Faculty pay drops to lowest among peer universities
October 23, 2001
Iowa State has dropped to last place in average faculty pay compared to its Peer 11 land-grant universities.
With an average annual faculty salary of $72,100, the university has dropped from ninth to 11th place, according to the annual report of salaries presented at the October Board of Regents meeting. This is $14,100 less than No. 1 ranking University of California-Davis.
Iowa State ranks in the middle of the three state universities in Iowa. The University of Iowa’s average pay is $77,200 and the University of Northern Iowa averages $60,400.
“Clearly, the university is concerned about faculty salary,” said Warren Madden, ISU vice president for business and finance. “We have slipped down to the bottom in the universities that we compete with.”

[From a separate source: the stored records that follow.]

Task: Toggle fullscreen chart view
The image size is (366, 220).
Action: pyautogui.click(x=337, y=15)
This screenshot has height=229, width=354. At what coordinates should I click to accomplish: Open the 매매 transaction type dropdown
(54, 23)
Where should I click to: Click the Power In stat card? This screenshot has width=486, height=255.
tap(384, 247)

Not only has Iowa State lost competitiveness with salaries, but it has lost many faculty members due to budget cuts.
“Some 75 percent of our expenditure at the university goes towards faculty salaries,” said Provost Rollin Richmond. “It will be impossible to make the cuts we will be asked to make in 2003 without cutting faculty.”
Even with the possible 18.5-percent increase in tuition next year, Richmond said, the university will not have enough to cover the expected 6- to 8-percent cut of state support.

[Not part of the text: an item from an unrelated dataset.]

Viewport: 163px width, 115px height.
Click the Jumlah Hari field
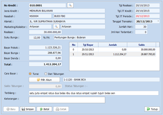[141, 27]
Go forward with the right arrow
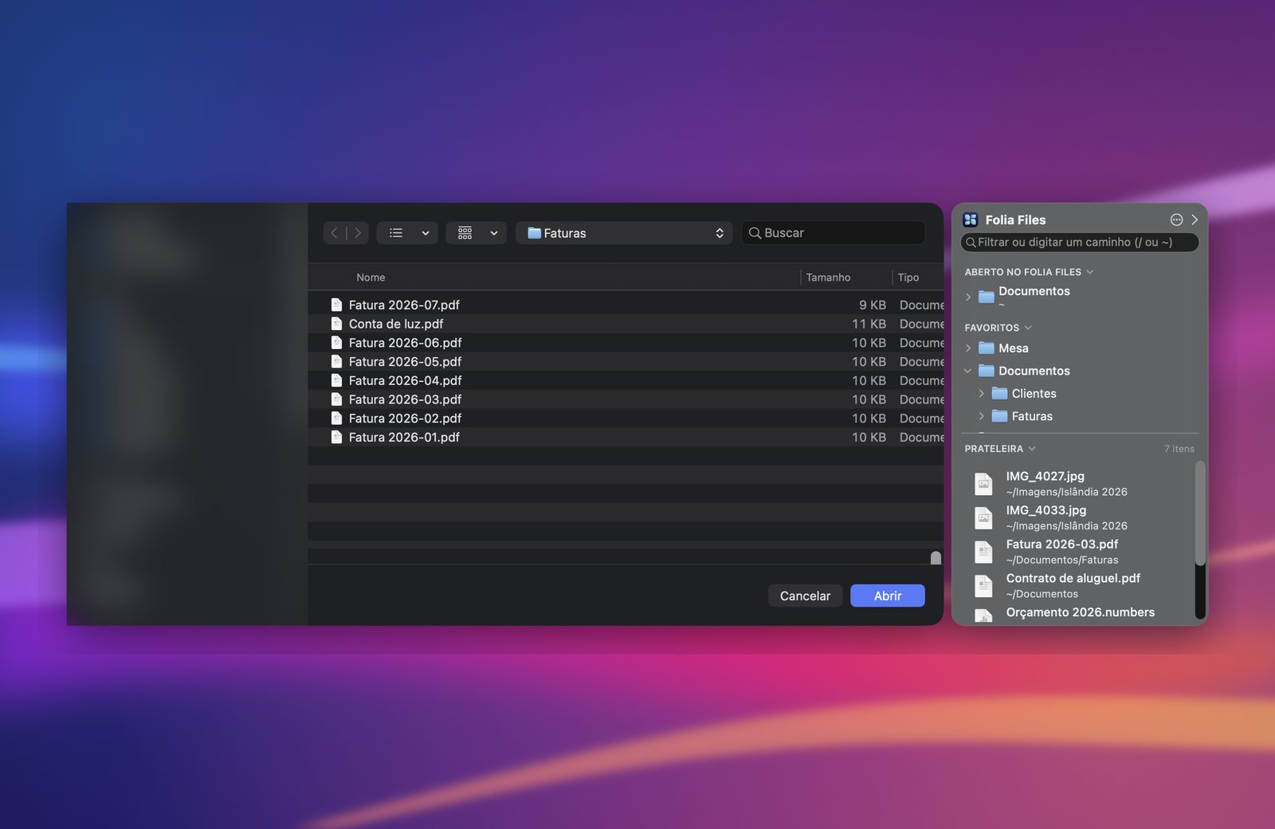Image resolution: width=1275 pixels, height=829 pixels. 358,233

Iowa State also stumbled in salary increases, leaving the university even further behind its competition.
“Last year, we had salary increases of 3.8 percent – and a lot of states were able to do better than that,” Richmond said.
Madden said one reason Iowa State is ranked the lowest in its peer group is because of the different focuses of each competing university.
“The disciplines that each university has and the mix of faculty members that represent seniority and experience makes a difference in the salaries,” he said.
Support the university receives from students, families and the state also plays a role in the faculty salaries.
“If you rank the resources the university gets from student tuition and state subsidies, we are among the lowest,” Richmond said.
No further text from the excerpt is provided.